'Da Vinci's Inquest' Season 5 - TV Review

(Season one review, Season two review, Season three review, Season four review.)

Everything I've already said about the series continues to apply: it's very well constructed, it feels realistic, it's a pleasure to watch, it's frequently dark.

As an example of what I love about the writing: Da Vinci has been driving the same SUV since the beginning of the series. As a viewer, you don't really think about this - but that means the car is a minimum of five years old, possibly older. In the last episode of this season, he's headed for a cemetery for a disinterment when the car sputters and stops, so he's desperately calling his office and then walking to the cemetery, where he's half an hour late. It's not a big or important scene, but it clearly shows the difference between this show and every other "cop show."

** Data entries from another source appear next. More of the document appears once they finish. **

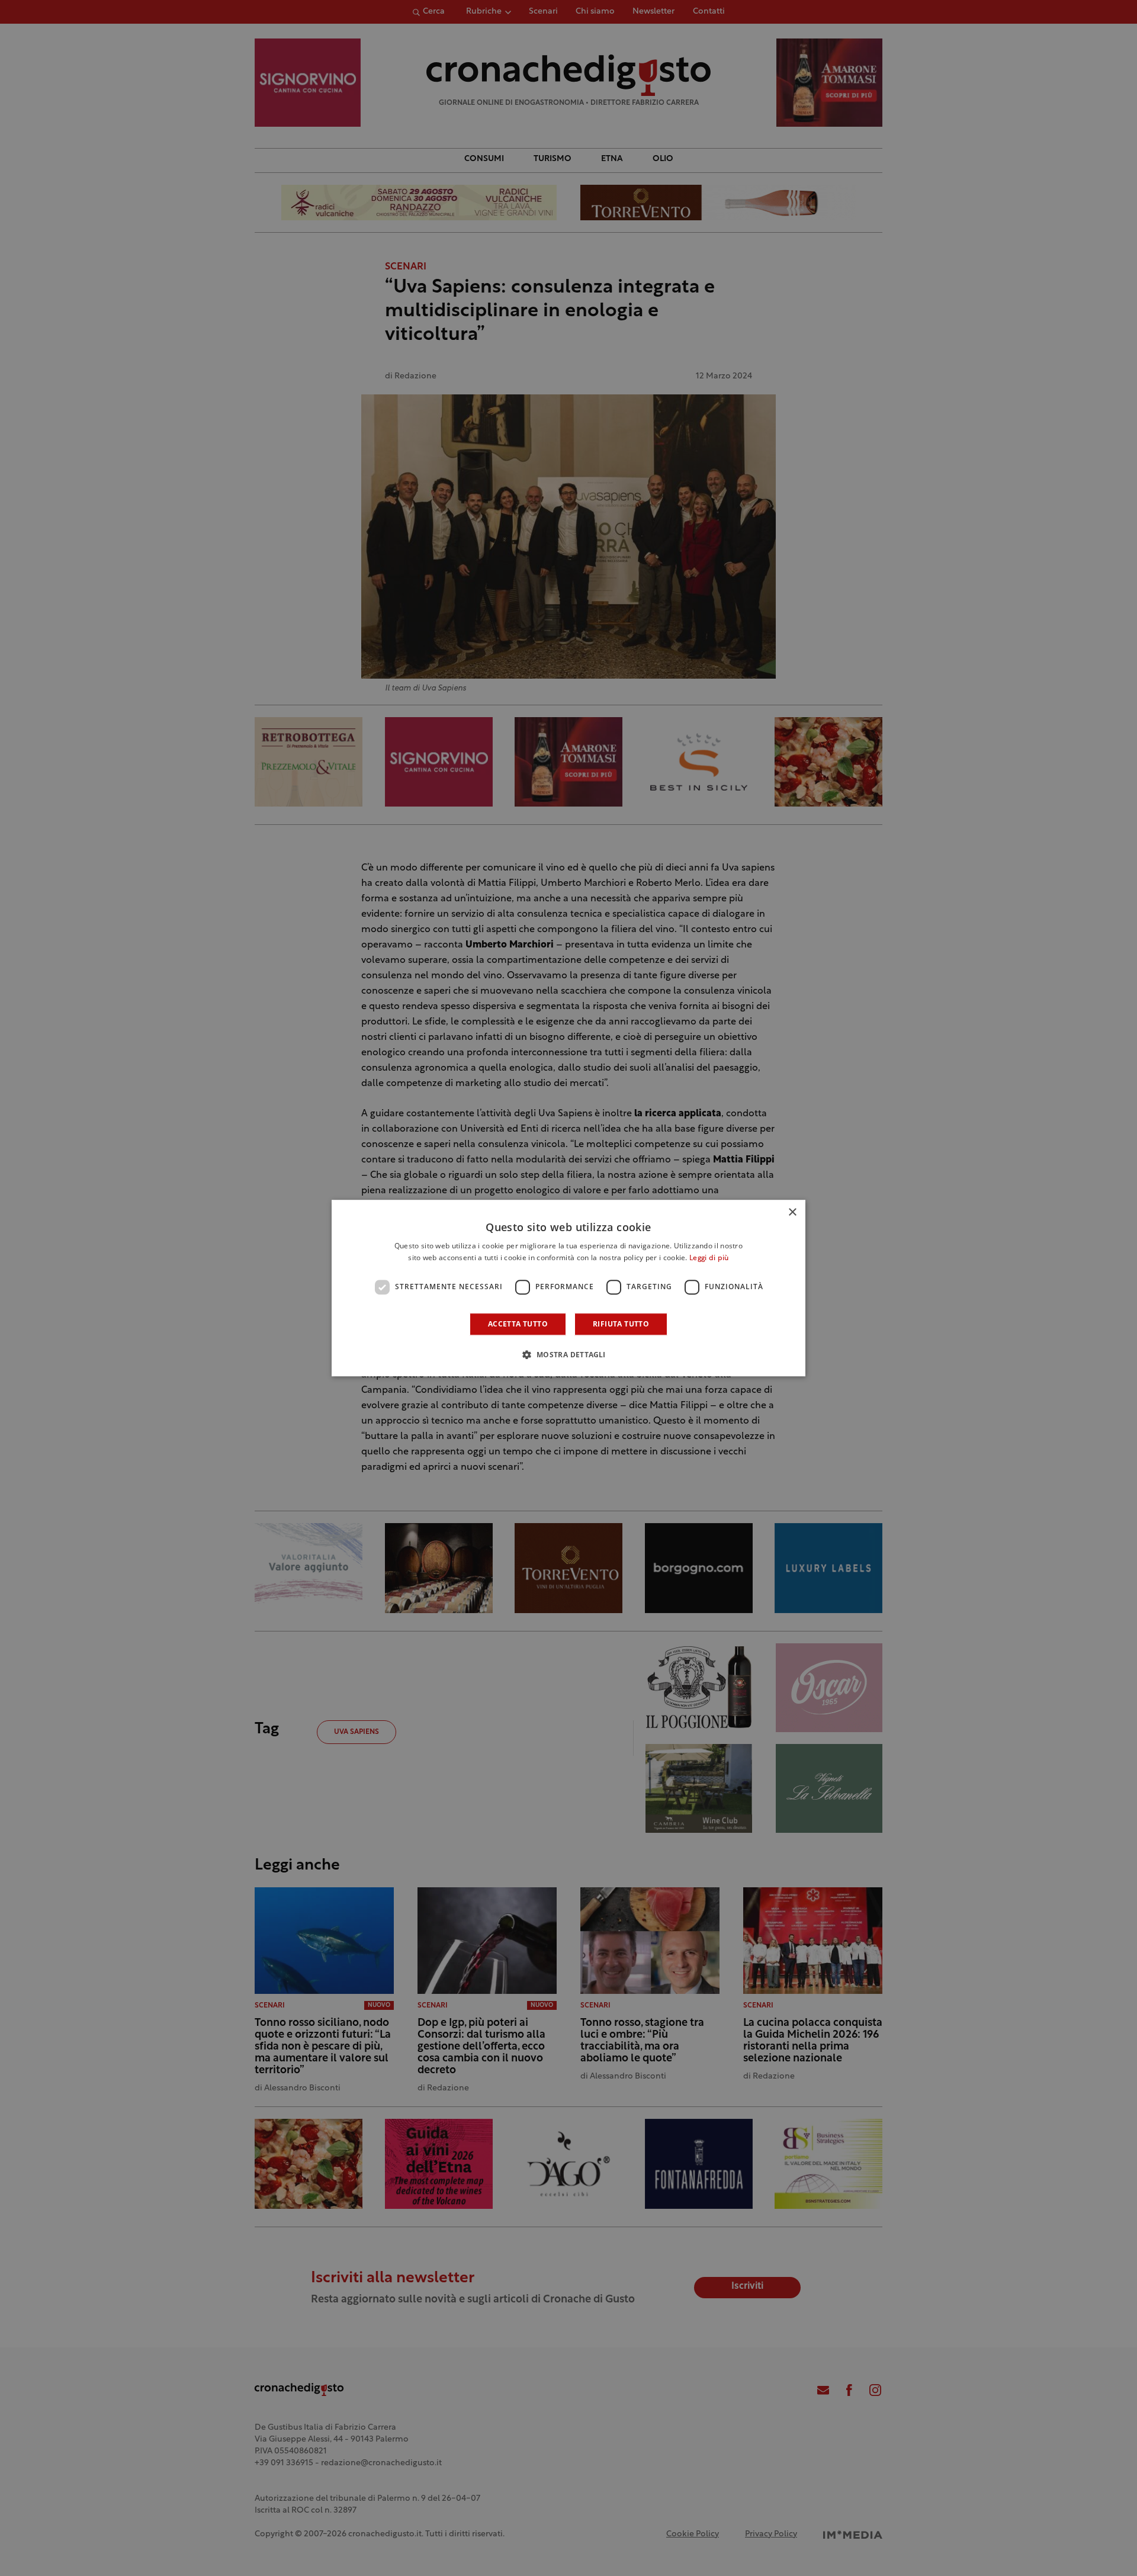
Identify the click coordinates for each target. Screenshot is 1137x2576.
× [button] (792, 1212)
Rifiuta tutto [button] (621, 1324)
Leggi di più (709, 1258)
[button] (568, 1354)
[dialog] (568, 1288)
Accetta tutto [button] (518, 1324)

Mick Leary (Ian Tracey) is having more and more trouble holding his life together as the after-effects of something that happened mid-way through season 4 are tearing him apart. Angela Cosmo (Venus Terzo) is trying (only semi-successfully) to befriend a young prostitute, and she's finding friendship and using the woman as a snitch are incompatible, particularly in the face of the woman's addiction. Which leads her to a couple cops in Vice: Suki (Camille Sullivan) and Brian (Colin Cunningham). Across multiple episodes, we find out that Brian is severely bent, but not quite bent enough for them to pin anything on him. And not surprisingly, Suki wants desperately to not be Brian's partner.

The show is never-ending. And yet in most episodes they manage to get a reasonable wrap on a case or two, giving us some sense of satisfaction. It remains an outstanding series.